Segment Start: Given entries
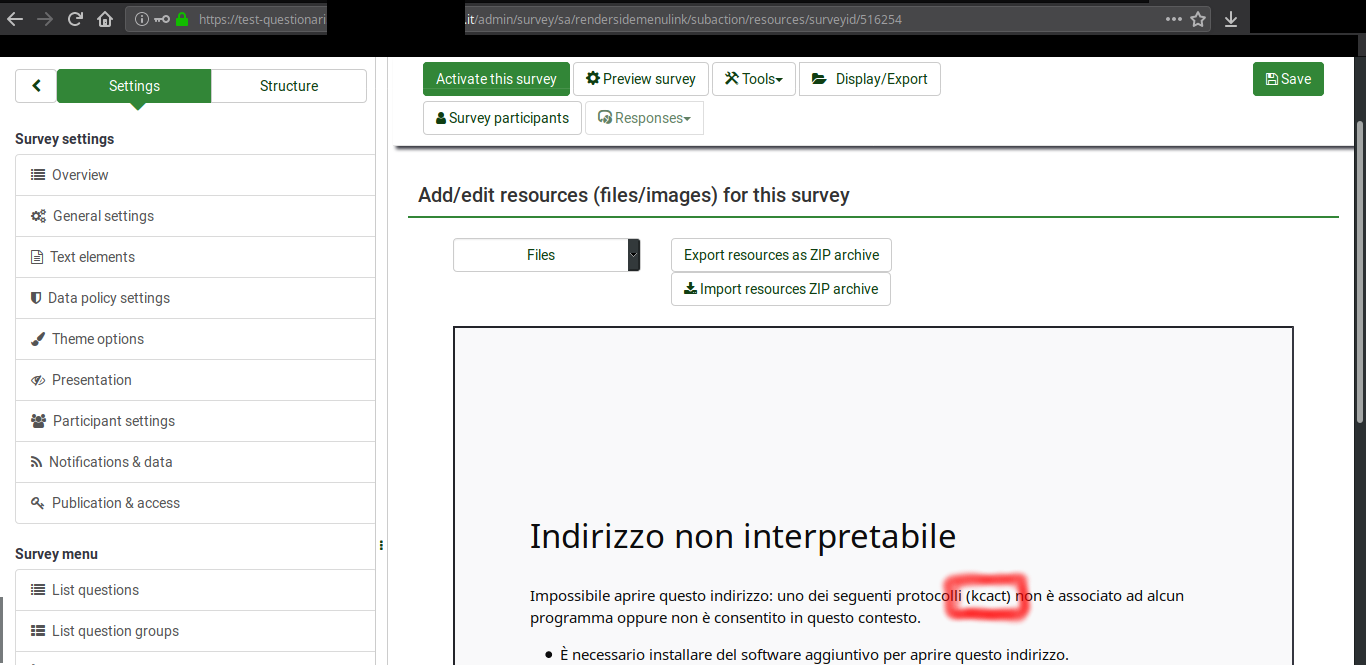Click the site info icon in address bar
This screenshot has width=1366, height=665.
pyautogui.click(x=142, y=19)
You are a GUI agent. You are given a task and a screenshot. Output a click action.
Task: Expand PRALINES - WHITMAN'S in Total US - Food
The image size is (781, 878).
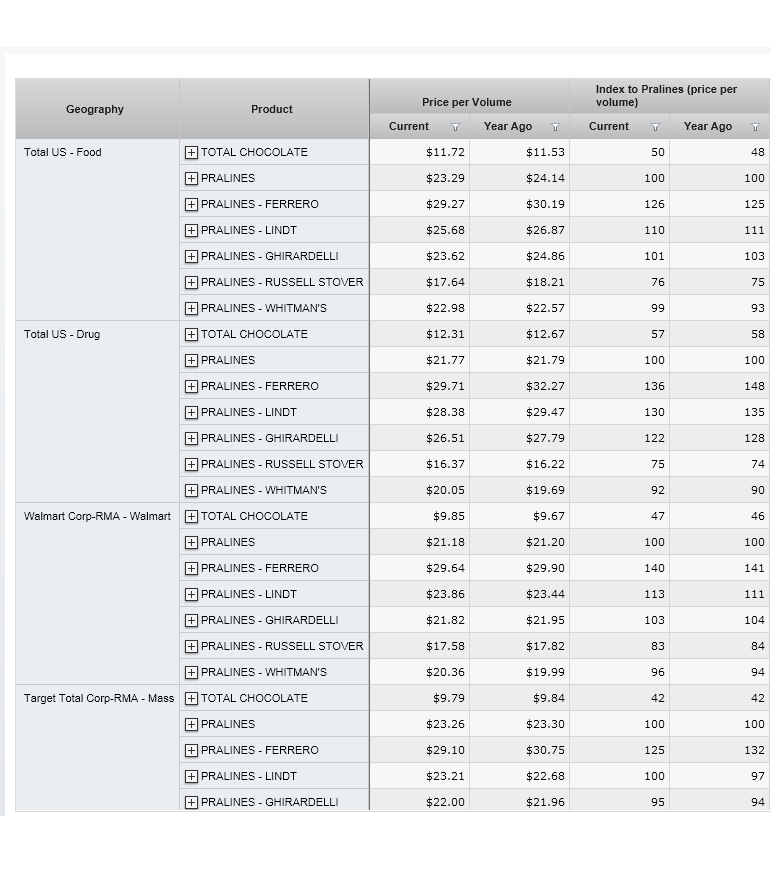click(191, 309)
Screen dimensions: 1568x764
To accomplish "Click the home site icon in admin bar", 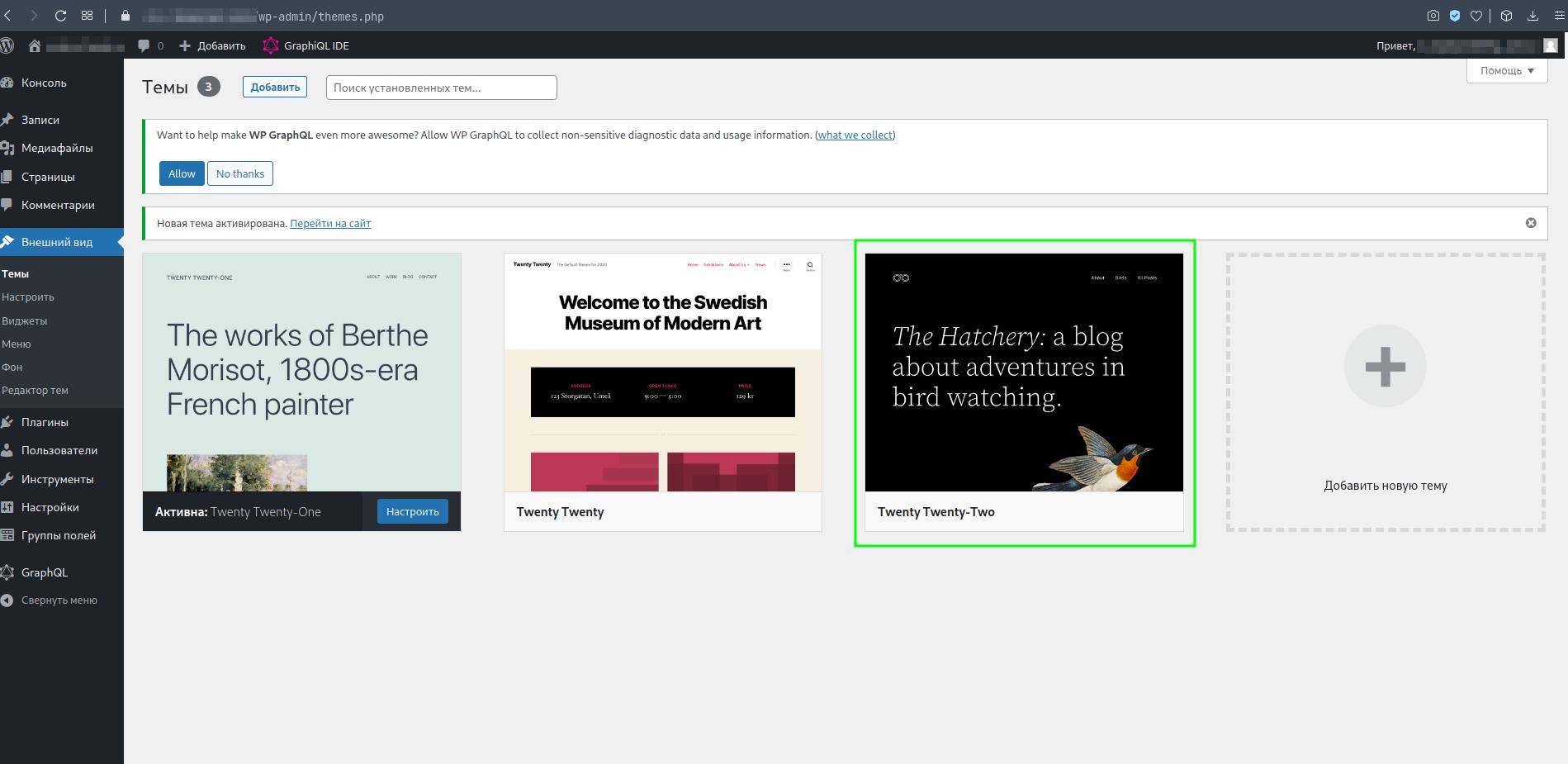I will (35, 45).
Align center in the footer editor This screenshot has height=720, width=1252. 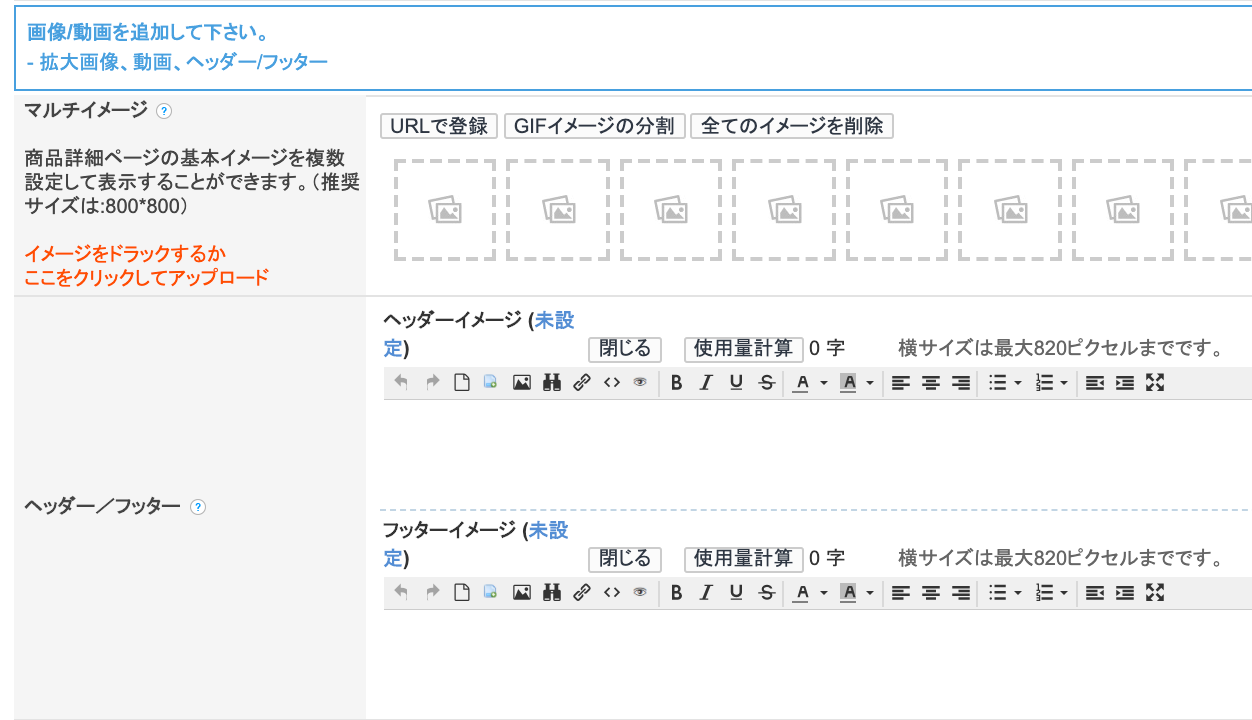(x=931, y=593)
Segment End: Given entries
Segment Start: Given entries
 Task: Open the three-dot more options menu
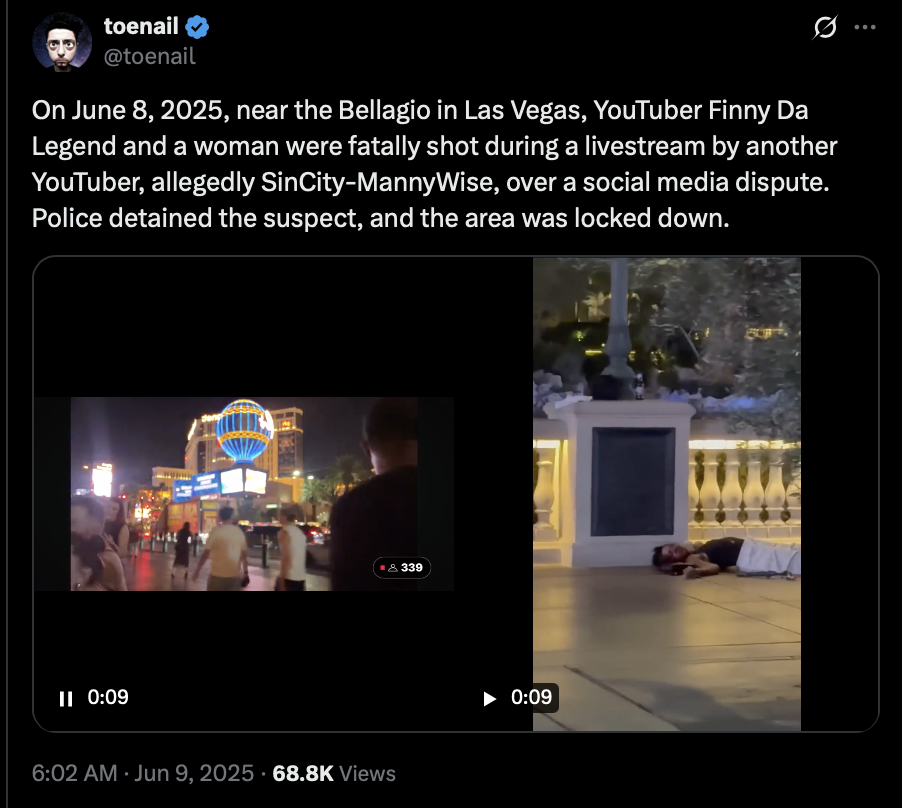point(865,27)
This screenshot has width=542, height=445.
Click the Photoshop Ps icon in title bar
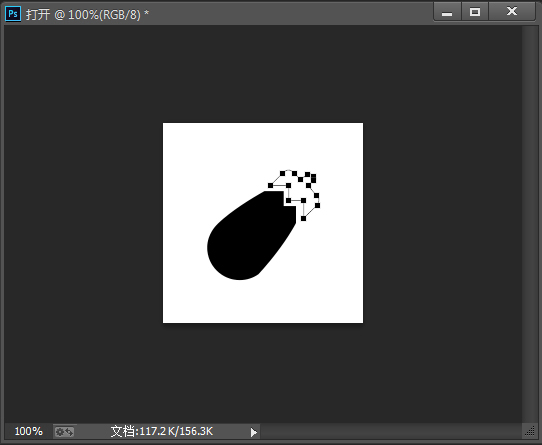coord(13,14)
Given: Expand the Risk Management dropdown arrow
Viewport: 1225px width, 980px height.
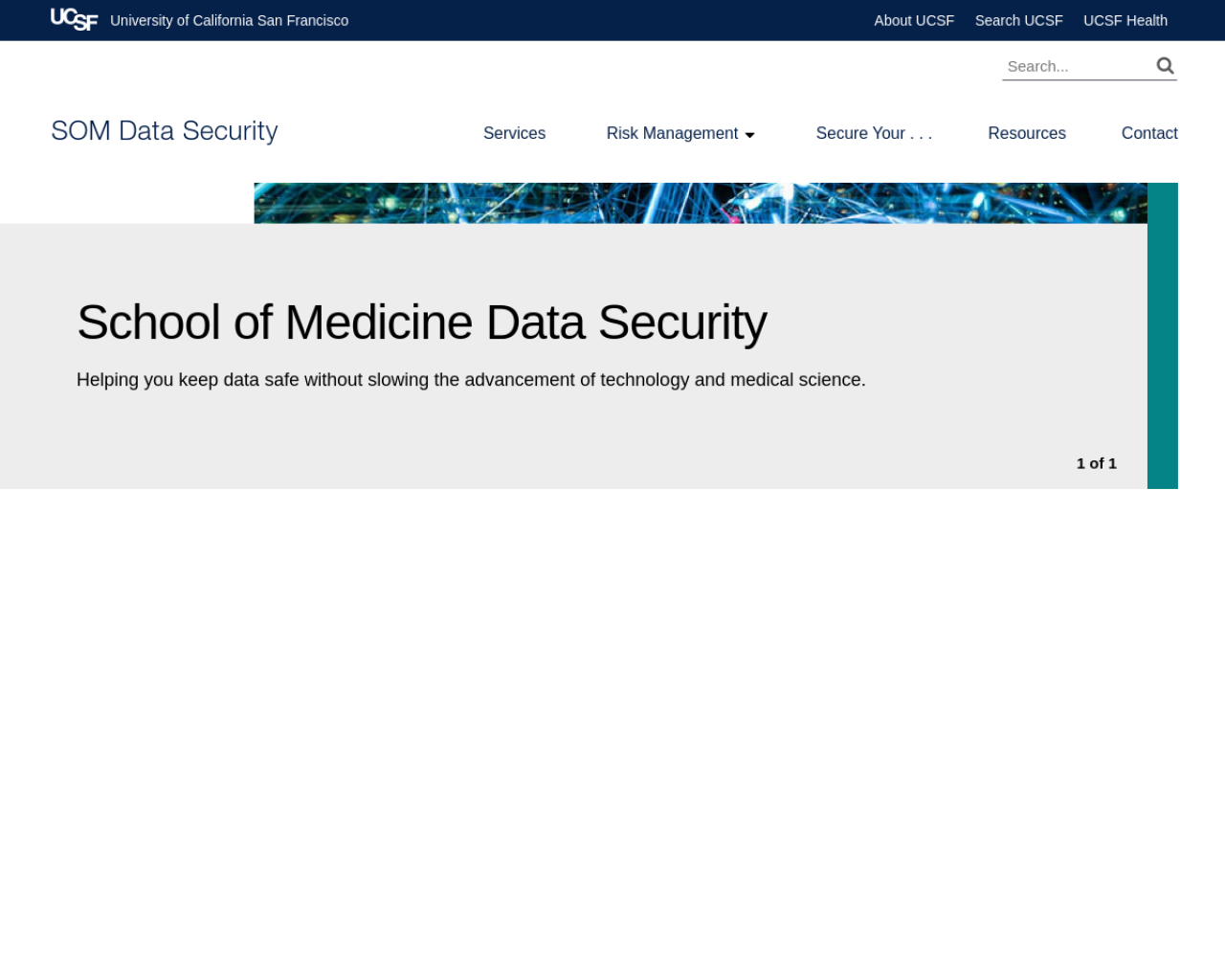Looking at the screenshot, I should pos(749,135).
Segment End: Given entries
Segment Start: Given entries
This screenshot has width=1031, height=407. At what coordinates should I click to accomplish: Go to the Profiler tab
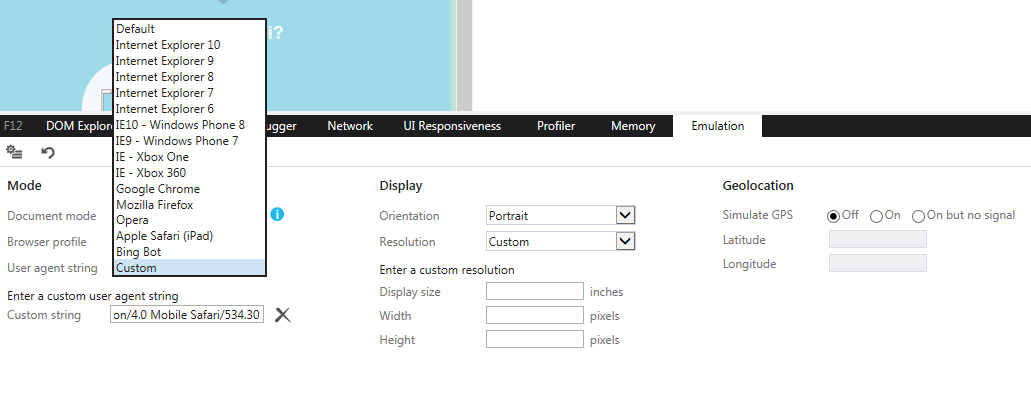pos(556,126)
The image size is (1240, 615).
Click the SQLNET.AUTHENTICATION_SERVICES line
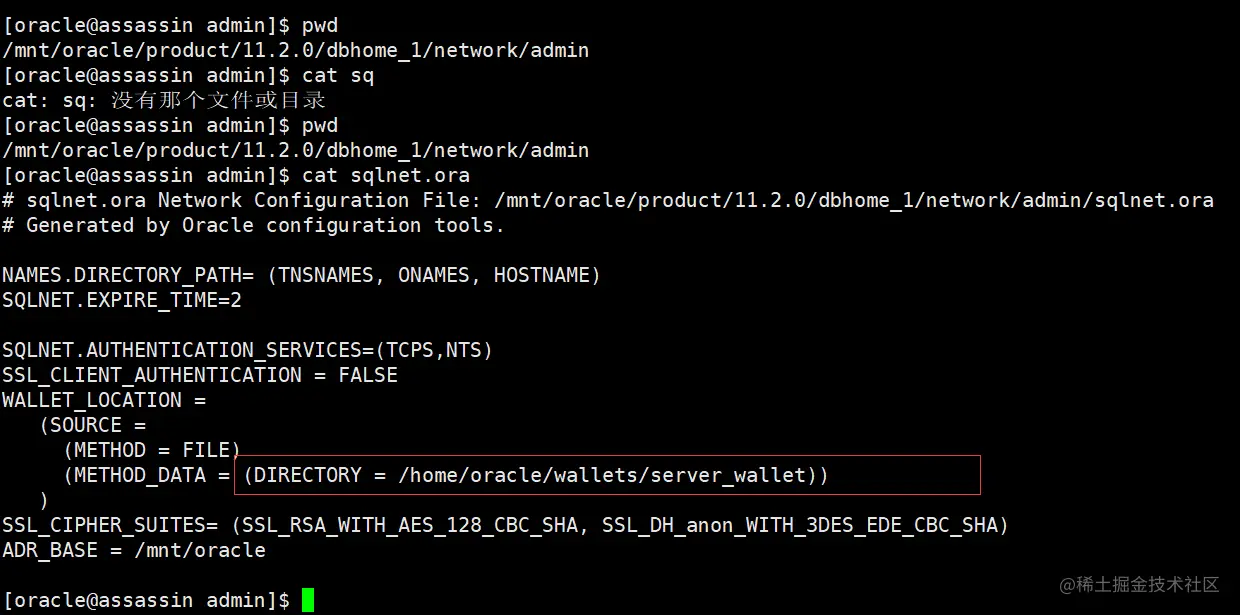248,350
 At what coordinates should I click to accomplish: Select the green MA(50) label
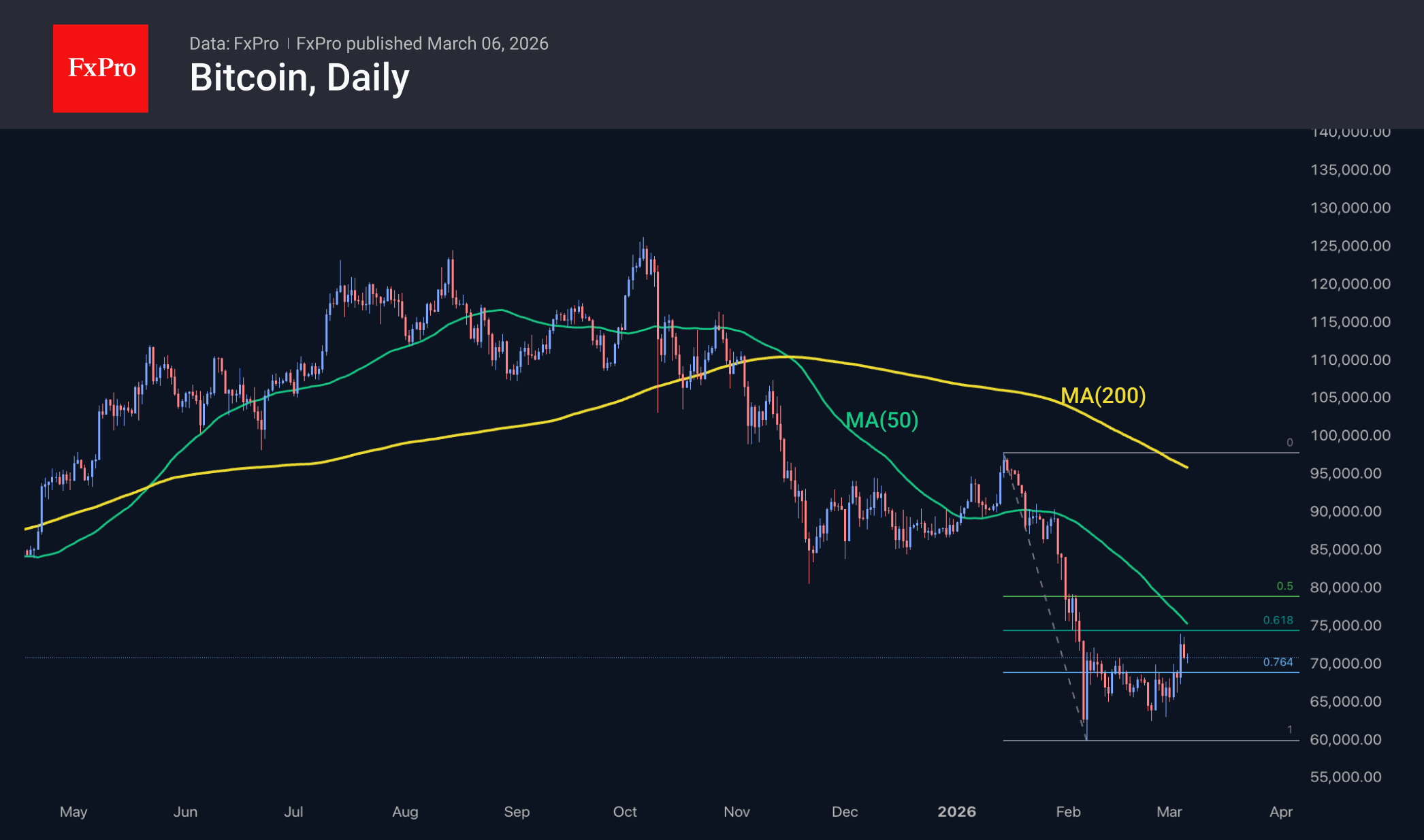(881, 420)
Segment End: Given entries
*Try it*
In the listing above, find the line containing "You are a GUI" and the line containing "Screen dimensions: 1568x764". Reproduce those lines and all between them exactly, with no pictures and nothing more.

*Exercise output*
You are a GUI agent. You are given a task and a screenshot. Output a click action.
Task: Expand PRALINES - WHITMAN'S in Total US - Food
The image size is (781, 878).
click(191, 309)
Screen dimensions: 1568x764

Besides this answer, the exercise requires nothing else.